Our group this evening was us, a young couple from Minnesota and, ironically, enough, three French tourists. As soon as we would approach a display, the couple from Minnesota would stand shoulder to shoulder in front of it, completely blocking the view. They came to be know as “the hogs.” The French? Well, “the frogs,” obviously. So at the first display, our guide asked our group, the hogs, the frogs and us, what we knew about these little amphibians. The girl hog started reciting an exhaustive list, “These frogs are nocturnal, they can absorb nutrients through their fingers, they have four stomachs…” Sensing that his mate was coming off a little overenthusiastic, the boy hog defused the situation with a well-timed “They taste like chicken.” Without missing a beat, she continued “I have a white tree frog at home and he eats crickets and caterpillars and…”

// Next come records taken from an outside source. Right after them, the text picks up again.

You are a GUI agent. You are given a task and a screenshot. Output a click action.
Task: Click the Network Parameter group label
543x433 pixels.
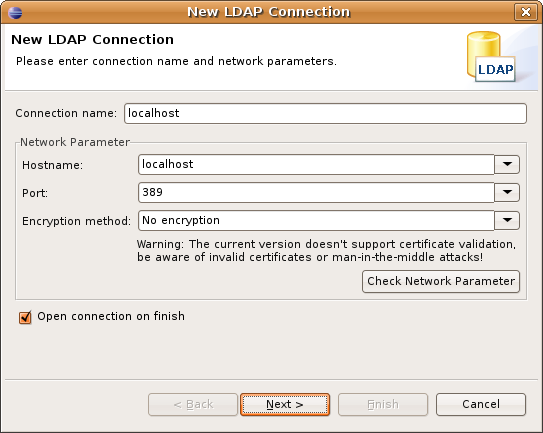tap(75, 142)
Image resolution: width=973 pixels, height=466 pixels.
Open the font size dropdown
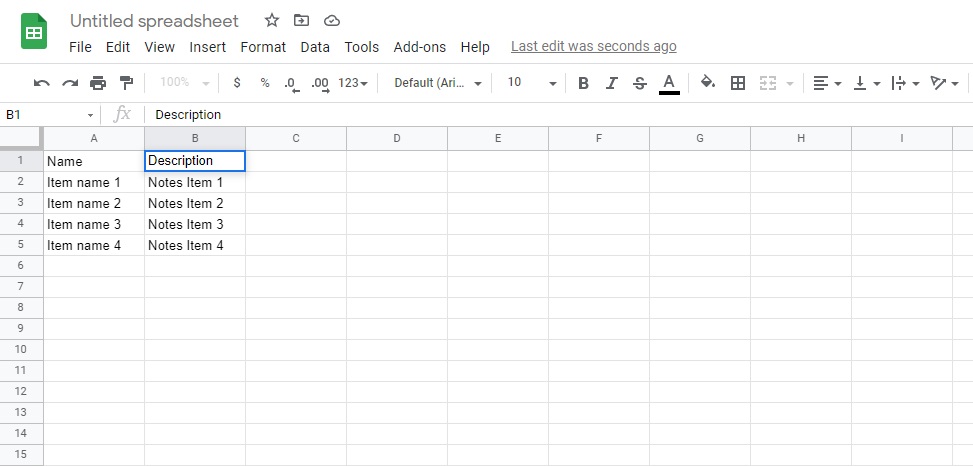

For the rest of the tour, the pattern continued. The hogs would block the entire display while the girl hog listed everything she knew about this and any other known frog while talking baby talk to them. “Oh well there he is, Mr. Blue Jeans! He’s a widdle fwoggy woggy in’t he?!” The boy frog would then awkwardly move her to the side so that all three French frogs could each take 7 blurry pictures. Finally, we’d get up to the glass, searching around for the tiny frog as the guide started eying the next display.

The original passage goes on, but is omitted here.